(TASK BRIEF) The answer must be the full listing, written out exactly.

***** DATA *****

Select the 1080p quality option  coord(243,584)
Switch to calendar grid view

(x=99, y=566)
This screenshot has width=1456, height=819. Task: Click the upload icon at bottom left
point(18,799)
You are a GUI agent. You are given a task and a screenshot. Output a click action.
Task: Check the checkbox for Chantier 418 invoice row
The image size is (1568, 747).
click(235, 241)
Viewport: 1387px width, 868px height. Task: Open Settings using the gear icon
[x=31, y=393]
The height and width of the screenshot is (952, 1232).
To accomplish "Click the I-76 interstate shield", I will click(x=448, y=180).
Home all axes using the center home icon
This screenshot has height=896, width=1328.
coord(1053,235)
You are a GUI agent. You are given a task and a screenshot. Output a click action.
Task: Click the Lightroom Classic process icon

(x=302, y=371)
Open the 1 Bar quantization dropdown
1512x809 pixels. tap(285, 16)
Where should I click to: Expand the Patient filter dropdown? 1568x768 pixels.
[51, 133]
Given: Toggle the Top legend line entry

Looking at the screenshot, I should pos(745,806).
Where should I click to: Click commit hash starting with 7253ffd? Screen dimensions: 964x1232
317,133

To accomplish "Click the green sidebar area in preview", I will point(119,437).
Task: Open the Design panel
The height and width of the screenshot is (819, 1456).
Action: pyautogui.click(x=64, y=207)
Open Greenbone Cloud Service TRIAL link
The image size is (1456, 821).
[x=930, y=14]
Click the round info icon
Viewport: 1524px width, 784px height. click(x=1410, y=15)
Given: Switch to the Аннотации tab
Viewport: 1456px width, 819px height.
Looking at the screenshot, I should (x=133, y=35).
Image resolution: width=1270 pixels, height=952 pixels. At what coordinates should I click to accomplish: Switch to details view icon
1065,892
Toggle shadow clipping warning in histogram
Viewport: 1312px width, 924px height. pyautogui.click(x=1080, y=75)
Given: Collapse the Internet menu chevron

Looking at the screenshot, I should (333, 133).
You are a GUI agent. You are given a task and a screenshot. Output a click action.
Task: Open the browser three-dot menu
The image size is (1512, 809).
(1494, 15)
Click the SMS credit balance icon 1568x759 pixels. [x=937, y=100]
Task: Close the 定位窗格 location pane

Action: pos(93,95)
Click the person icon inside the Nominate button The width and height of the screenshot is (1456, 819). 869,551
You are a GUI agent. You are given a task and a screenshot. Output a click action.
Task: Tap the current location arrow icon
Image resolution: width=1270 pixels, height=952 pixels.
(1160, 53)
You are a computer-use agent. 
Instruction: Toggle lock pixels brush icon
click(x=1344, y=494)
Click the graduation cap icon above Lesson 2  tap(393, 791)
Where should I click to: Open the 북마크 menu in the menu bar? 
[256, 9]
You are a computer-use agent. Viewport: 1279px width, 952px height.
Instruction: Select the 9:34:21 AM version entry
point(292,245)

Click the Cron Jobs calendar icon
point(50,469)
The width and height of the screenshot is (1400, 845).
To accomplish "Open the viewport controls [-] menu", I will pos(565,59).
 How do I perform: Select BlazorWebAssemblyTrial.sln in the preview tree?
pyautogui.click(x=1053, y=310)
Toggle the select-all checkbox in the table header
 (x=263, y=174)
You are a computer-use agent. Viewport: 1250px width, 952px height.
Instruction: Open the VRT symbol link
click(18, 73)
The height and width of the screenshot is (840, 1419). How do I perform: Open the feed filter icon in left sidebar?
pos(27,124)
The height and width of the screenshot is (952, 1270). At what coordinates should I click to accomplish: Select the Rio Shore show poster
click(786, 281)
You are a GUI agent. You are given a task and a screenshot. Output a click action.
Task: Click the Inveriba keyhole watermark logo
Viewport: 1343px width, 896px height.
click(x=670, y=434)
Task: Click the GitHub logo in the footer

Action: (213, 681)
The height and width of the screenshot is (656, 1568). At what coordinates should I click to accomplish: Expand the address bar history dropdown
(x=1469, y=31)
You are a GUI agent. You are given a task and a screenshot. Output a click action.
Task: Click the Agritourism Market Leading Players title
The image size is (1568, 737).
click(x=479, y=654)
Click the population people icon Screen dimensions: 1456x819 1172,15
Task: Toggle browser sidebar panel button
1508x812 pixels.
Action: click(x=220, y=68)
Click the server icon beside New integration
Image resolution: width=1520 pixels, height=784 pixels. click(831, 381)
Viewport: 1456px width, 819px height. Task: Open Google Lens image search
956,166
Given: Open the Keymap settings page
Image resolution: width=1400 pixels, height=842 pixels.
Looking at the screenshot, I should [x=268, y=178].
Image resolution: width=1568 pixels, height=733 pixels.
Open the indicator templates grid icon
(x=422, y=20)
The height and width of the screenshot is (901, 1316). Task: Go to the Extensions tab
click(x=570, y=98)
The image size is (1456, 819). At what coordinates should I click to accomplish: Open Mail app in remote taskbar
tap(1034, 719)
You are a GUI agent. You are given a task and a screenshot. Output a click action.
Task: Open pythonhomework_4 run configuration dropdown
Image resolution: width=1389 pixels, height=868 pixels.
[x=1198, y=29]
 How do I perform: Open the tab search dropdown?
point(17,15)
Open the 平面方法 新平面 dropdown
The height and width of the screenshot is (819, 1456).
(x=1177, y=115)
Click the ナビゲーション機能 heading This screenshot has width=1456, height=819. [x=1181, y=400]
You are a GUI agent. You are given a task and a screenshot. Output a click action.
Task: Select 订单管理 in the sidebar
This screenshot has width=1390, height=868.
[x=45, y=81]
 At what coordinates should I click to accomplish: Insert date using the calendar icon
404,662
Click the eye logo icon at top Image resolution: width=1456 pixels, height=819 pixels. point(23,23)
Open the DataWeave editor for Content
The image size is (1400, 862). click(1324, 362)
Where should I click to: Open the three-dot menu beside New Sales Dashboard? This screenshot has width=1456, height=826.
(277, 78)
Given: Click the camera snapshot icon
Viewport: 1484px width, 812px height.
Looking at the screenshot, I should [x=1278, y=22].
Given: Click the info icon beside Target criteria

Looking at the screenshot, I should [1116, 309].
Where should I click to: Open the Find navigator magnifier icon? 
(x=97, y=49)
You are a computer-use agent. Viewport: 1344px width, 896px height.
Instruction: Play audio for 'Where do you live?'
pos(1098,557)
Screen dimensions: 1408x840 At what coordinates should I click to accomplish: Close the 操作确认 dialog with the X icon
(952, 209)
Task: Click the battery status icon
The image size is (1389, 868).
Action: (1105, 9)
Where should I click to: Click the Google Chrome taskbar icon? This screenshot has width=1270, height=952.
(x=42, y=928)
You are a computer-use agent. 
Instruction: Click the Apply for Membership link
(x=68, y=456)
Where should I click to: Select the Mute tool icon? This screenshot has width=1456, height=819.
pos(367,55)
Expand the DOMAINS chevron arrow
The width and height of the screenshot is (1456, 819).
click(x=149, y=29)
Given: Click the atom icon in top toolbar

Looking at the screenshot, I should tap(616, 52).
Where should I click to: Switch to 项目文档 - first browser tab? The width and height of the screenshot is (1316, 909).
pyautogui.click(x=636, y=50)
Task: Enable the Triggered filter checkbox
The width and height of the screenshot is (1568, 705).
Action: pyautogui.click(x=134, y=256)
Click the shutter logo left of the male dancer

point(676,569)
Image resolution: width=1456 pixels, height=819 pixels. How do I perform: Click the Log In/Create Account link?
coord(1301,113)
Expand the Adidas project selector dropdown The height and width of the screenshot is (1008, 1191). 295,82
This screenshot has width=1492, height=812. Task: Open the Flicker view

*****

(EXPECTED OUTPUT)
Select the 1080p quality option  coord(243,584)
Switch to calendar grid view

(x=99, y=566)
This screenshot has width=1456, height=819. Task: Click the upload icon at bottom left
point(18,799)
You are a GUI agent. You are given a task and a screenshot. Output a click action.
Task: Check the checkbox for Chantier 418 invoice row
The image size is (1568, 747).
click(235, 241)
Viewport: 1387px width, 868px height. Task: Open Settings using the gear icon
[x=31, y=393]
The height and width of the screenshot is (952, 1232).
To accomplish "Click the I-76 interstate shield", I will click(x=448, y=180).
Home all axes using the center home icon
This screenshot has height=896, width=1328.
coord(1053,235)
You are a GUI agent. You are given a task and a screenshot. Output a click action.
Task: Click the Lightroom Classic process icon

(x=302, y=371)
Open the 1 Bar quantization dropdown
1512x809 pixels. tap(285, 16)
Where should I click to: Expand the Patient filter dropdown? 1568x768 pixels.
[51, 133]
Given: Toggle the Top legend line entry

Looking at the screenshot, I should pos(745,806).
Where should I click to: Click commit hash starting with 7253ffd? Screen dimensions: 964x1232
317,133

To accomplish "Click the green sidebar area in preview", I will point(119,437).
Task: Open the Design panel
The height and width of the screenshot is (819, 1456).
Action: pyautogui.click(x=64, y=207)
Open Greenbone Cloud Service TRIAL link
The image size is (1456, 821).
[x=930, y=14]
Click the round info icon
Viewport: 1524px width, 784px height. click(x=1410, y=15)
Given: Switch to the Аннотации tab
Viewport: 1456px width, 819px height.
Looking at the screenshot, I should (x=133, y=35).
Image resolution: width=1270 pixels, height=952 pixels. At what coordinates should I click to accomplish: Switch to details view icon
1065,892
Toggle shadow clipping warning in histogram
Viewport: 1312px width, 924px height. pyautogui.click(x=1080, y=75)
Given: Collapse the Internet menu chevron

Looking at the screenshot, I should (333, 133).
You are a GUI agent. You are given a task and a screenshot. Output a click action.
Task: Open the browser three-dot menu
The image size is (1512, 809).
(1494, 15)
Click the SMS credit balance icon 1568x759 pixels. [x=937, y=100]
Task: Close the 定位窗格 location pane

Action: pos(93,95)
Click the person icon inside the Nominate button The width and height of the screenshot is (1456, 819). 869,551
You are a GUI agent. You are given a task and a screenshot. Output a click action.
Task: Tap the current location arrow icon
Image resolution: width=1270 pixels, height=952 pixels.
(1160, 53)
You are a computer-use agent. 
Instruction: Toggle lock pixels brush icon
click(x=1344, y=494)
Click the graduation cap icon above Lesson 2  tap(393, 791)
Where should I click to: Open the 북마크 menu in the menu bar? 
[256, 9]
You are a computer-use agent. Viewport: 1279px width, 952px height.
Instruction: Select the 9:34:21 AM version entry
point(292,245)

Click the Cron Jobs calendar icon
point(50,469)
The width and height of the screenshot is (1400, 845).
To accomplish "Open the viewport controls [-] menu", I will pos(565,59).
 How do I perform: Select BlazorWebAssemblyTrial.sln in the preview tree?
pyautogui.click(x=1053, y=310)
Toggle the select-all checkbox in the table header
 (x=263, y=174)
You are a computer-use agent. Viewport: 1250px width, 952px height.
Instruction: Open the VRT symbol link
click(18, 73)
The height and width of the screenshot is (840, 1419). How do I perform: Open the feed filter icon in left sidebar?
pos(27,124)
The height and width of the screenshot is (952, 1270). At what coordinates should I click to accomplish: Select the Rio Shore show poster
click(786, 281)
You are a GUI agent. You are given a task and a screenshot. Output a click action.
Task: Click the Inveriba keyhole watermark logo
Viewport: 1343px width, 896px height.
click(x=670, y=434)
Task: Click the GitHub logo in the footer

Action: (213, 681)
The height and width of the screenshot is (656, 1568). At what coordinates should I click to accomplish: Expand the address bar history dropdown
(x=1469, y=31)
You are a GUI agent. You are given a task and a screenshot. Output a click action.
Task: Click the Agritourism Market Leading Players title
The image size is (1568, 737).
click(x=479, y=654)
Click the population people icon Screen dimensions: 1456x819 1172,15
Task: Toggle browser sidebar panel button
1508x812 pixels.
Action: click(x=220, y=68)
Click the server icon beside New integration
Image resolution: width=1520 pixels, height=784 pixels. click(831, 381)
Viewport: 1456px width, 819px height. Task: Open Google Lens image search
956,166
Given: Open the Keymap settings page
Image resolution: width=1400 pixels, height=842 pixels.
Looking at the screenshot, I should [x=268, y=178].
Image resolution: width=1568 pixels, height=733 pixels.
Open the indicator templates grid icon
(x=422, y=20)
The height and width of the screenshot is (901, 1316). Task: Go to the Extensions tab
click(x=570, y=98)
The image size is (1456, 819). At what coordinates should I click to accomplish: Open Mail app in remote taskbar
tap(1034, 719)
You are a GUI agent. You are given a task and a screenshot. Output a click action.
Task: Open pythonhomework_4 run configuration dropdown
Image resolution: width=1389 pixels, height=868 pixels.
[x=1198, y=29]
 How do I perform: Open the tab search dropdown?
point(17,15)
Open the 平面方法 新平面 dropdown
The height and width of the screenshot is (819, 1456).
(x=1177, y=115)
Click the ナビゲーション機能 heading This screenshot has width=1456, height=819. [x=1181, y=400]
You are a GUI agent. You are given a task and a screenshot. Output a click action.
Task: Select 订单管理 in the sidebar
This screenshot has width=1390, height=868.
[x=45, y=81]
 At what coordinates should I click to accomplish: Insert date using the calendar icon
404,662
Click the eye logo icon at top Image resolution: width=1456 pixels, height=819 pixels. point(23,23)
Open the DataWeave editor for Content
The image size is (1400, 862). click(1324, 362)
Where should I click to: Open the three-dot menu beside New Sales Dashboard? This screenshot has width=1456, height=826.
(277, 78)
Given: Click the camera snapshot icon
Viewport: 1484px width, 812px height.
Looking at the screenshot, I should [x=1278, y=22].
Given: Click the info icon beside Target criteria

Looking at the screenshot, I should [1116, 309].
Where should I click to: Open the Find navigator magnifier icon? 
(x=97, y=49)
You are a computer-use agent. Viewport: 1344px width, 896px height.
Instruction: Play audio for 'Where do you live?'
pos(1098,557)
Screen dimensions: 1408x840 At what coordinates should I click to accomplish: Close the 操作确认 dialog with the X icon
(952, 209)
Task: Click the battery status icon
The image size is (1389, 868).
Action: (1105, 9)
Where should I click to: Click the Google Chrome taskbar icon? This screenshot has width=1270, height=952.
(x=42, y=928)
You are a computer-use agent. 
Instruction: Click the Apply for Membership link
(x=68, y=456)
Where should I click to: Select the Mute tool icon? This screenshot has width=1456, height=819.
pos(367,55)
Expand the DOMAINS chevron arrow
The width and height of the screenshot is (1456, 819).
click(x=149, y=29)
Given: Click the atom icon in top toolbar

Looking at the screenshot, I should tap(616, 52).
Where should I click to: Switch to 项目文档 - first browser tab? The width and height of the screenshot is (1316, 909).
pyautogui.click(x=636, y=50)
Task: Enable the Triggered filter checkbox
The width and height of the screenshot is (1568, 705).
Action: pyautogui.click(x=134, y=256)
Click the shutter logo left of the male dancer

point(676,569)
Image resolution: width=1456 pixels, height=819 pixels. How do I perform: Click the Log In/Create Account link?
coord(1301,113)
Expand the Adidas project selector dropdown The height and width of the screenshot is (1008, 1191). 295,82
This screenshot has width=1492, height=812. Task: Open the Flicker view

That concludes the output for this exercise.